Five commitments, published and binding.

The value of the designation to a nominating chair depends entirely on how it is governed.

Independent admissions
No partner, at any tier, influences who is admitted or how a capstone is assessed.
Governance, not product
Faculty from partner firms teach governance practice. Partner products are not presented in the curriculum.
Consent first
A fellow's information reaches a partner only with that fellow's individual consent.
No placement fees
The program does not accept payment for a slate, an introduction, or a seat, from any party.
Fixed cohort
Enrollment targets do not influence admissions decisions, and the cohort cap does not move to close a funding gap.
Outcomes

Published annually, beginning with MOB 1.

The founding class convenes in fall 2026, and its first outcomes report follows the completion of the Search Year. Until then there are no outcomes, and we do not claim any. The design targets, and the methodology by which a board seat will be counted, are published in advance.

Targets and methodology →
The Form of
the Institution

A nonprofit, deliberately.

MOB Fellows is a program of 786 Endowment Fund, Inc., a nonprofit corporation exempt under section 501(c)(3) of the Internal Revenue Code. That is a choice about what the fellowship is allowed to become, and it was made at the outset rather than arrived at later.

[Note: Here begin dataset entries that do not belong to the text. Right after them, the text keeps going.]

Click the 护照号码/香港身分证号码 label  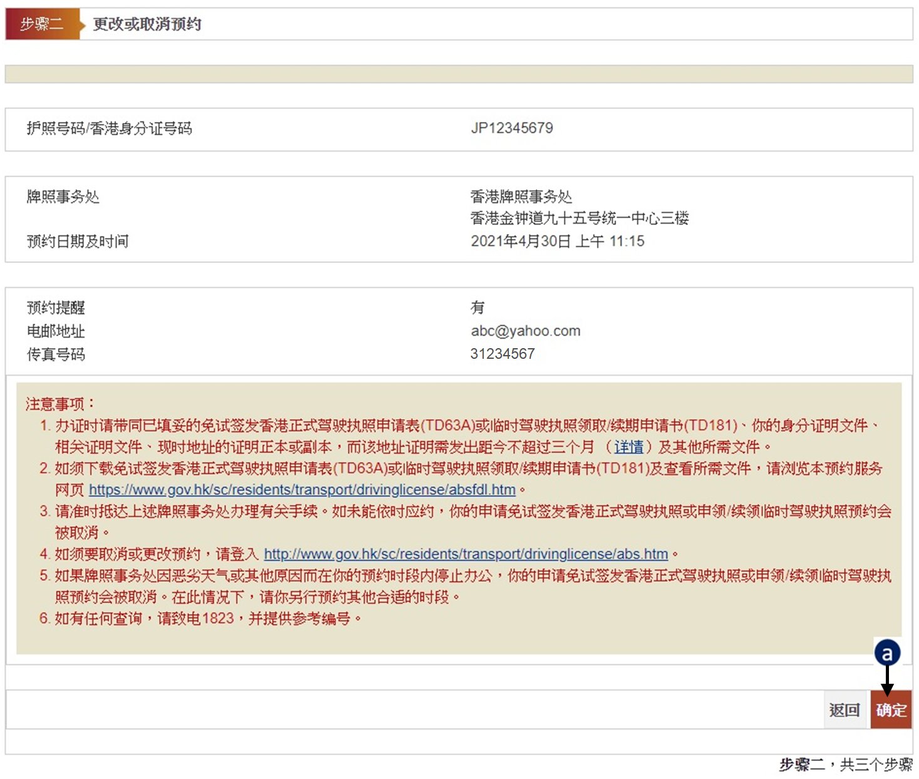(109, 128)
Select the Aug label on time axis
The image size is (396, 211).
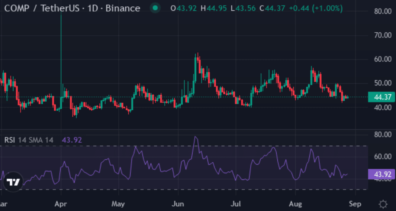[x=295, y=204]
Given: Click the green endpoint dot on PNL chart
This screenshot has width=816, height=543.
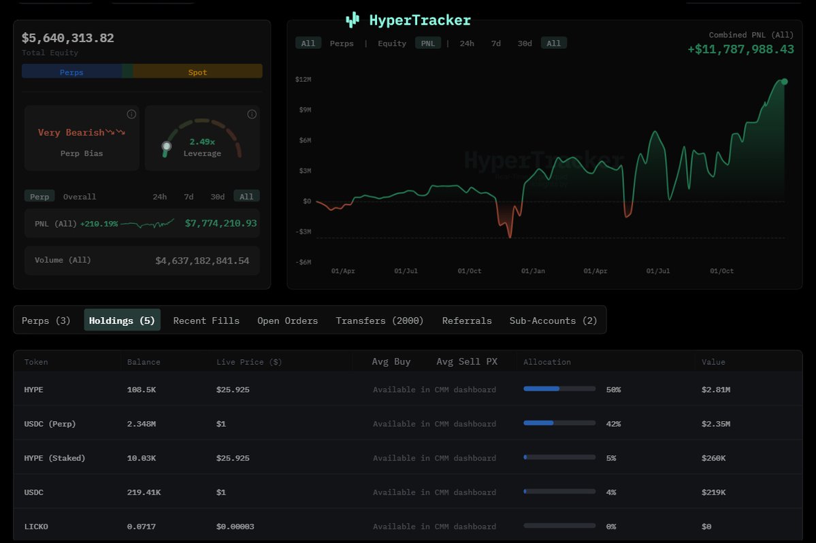Looking at the screenshot, I should coord(784,82).
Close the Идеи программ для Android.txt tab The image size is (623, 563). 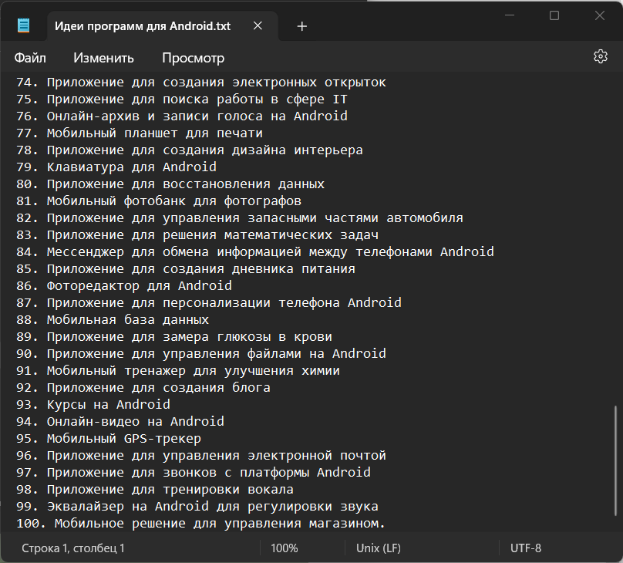258,26
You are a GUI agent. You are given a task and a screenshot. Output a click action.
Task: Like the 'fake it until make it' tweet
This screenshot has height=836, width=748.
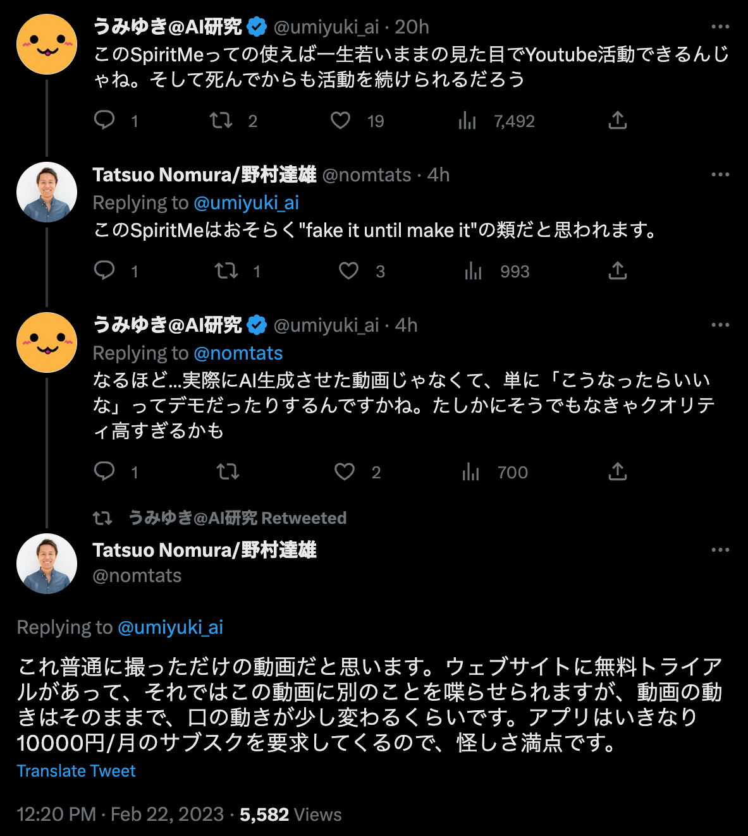[x=348, y=271]
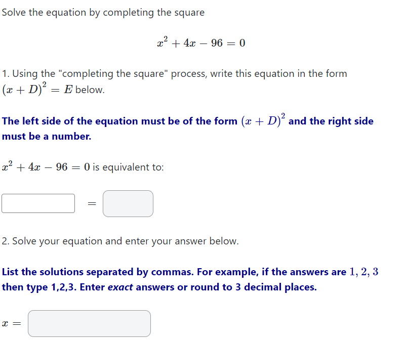Click the heading about completing the square
Image resolution: width=407 pixels, height=340 pixels.
(103, 12)
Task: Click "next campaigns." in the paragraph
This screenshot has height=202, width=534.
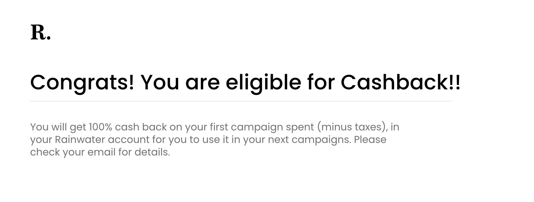Action: pyautogui.click(x=309, y=140)
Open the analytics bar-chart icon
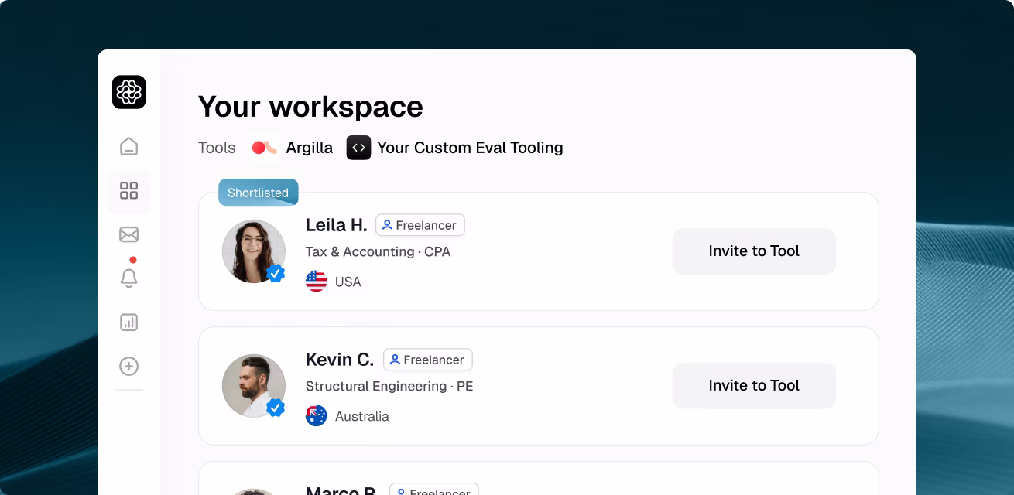1014x495 pixels. tap(128, 322)
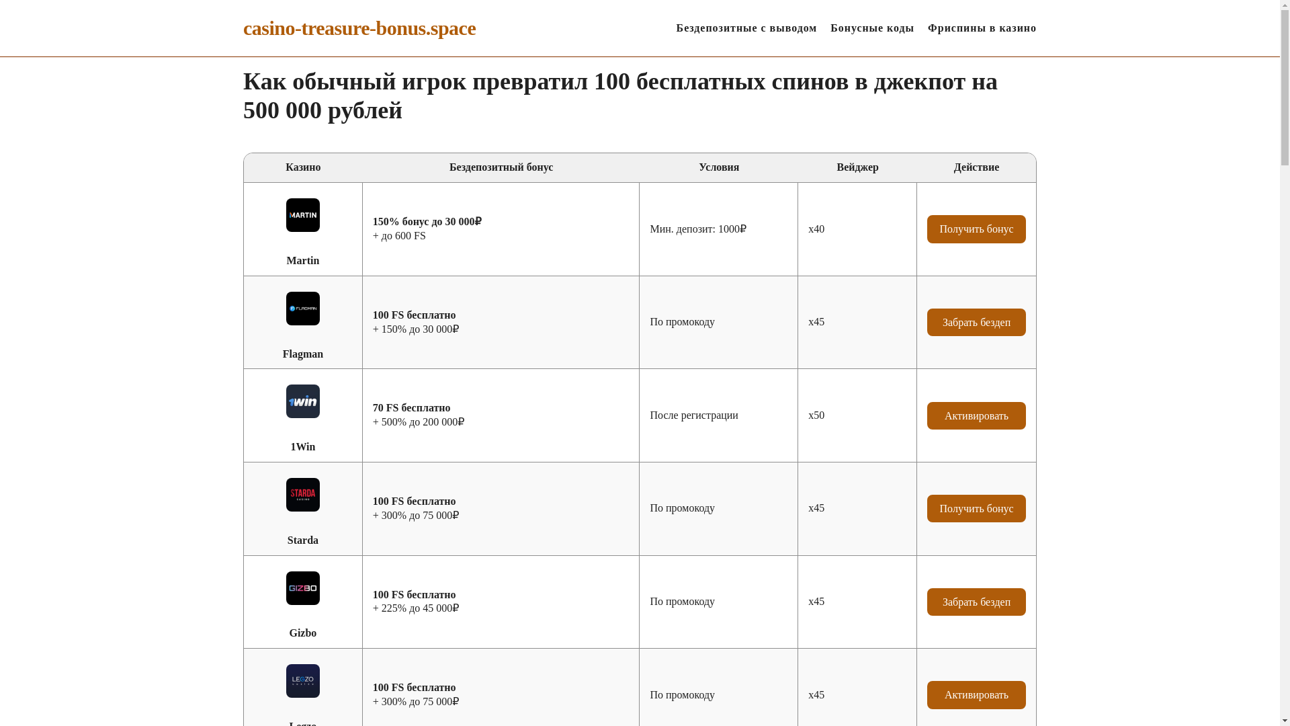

The obvious way to monetize a bench of board-ready technology executives is to charge for the introduction. A director search carries a fee of six figures, and a fellowship with sixty or seventy graduates could bill against a good number of them. That business exists. It is called executive search, it is conducted by firms with a century of relationships, and a fellowship that entered it would be a poor version of one.

It would also destroy the only thing that makes a slate worth reading. A nominating chair who receives a slate from a paid recruiter discounts it, and is right to. A slate from an institution with no financial interest in the outcome is a reference rather than a pitch, and that distinction is the whole asset.

The nonprofit form makes the commitment structural rather than aspirational. The fellowship is funded by tuition, by charitable contributions from corporate partners, and by gifts that endow scholarships. Its accounts are public on its annual Form 990. It cannot quietly become a placement agency in three years’ time when a board asks it to, because that is not what it was chartered to do.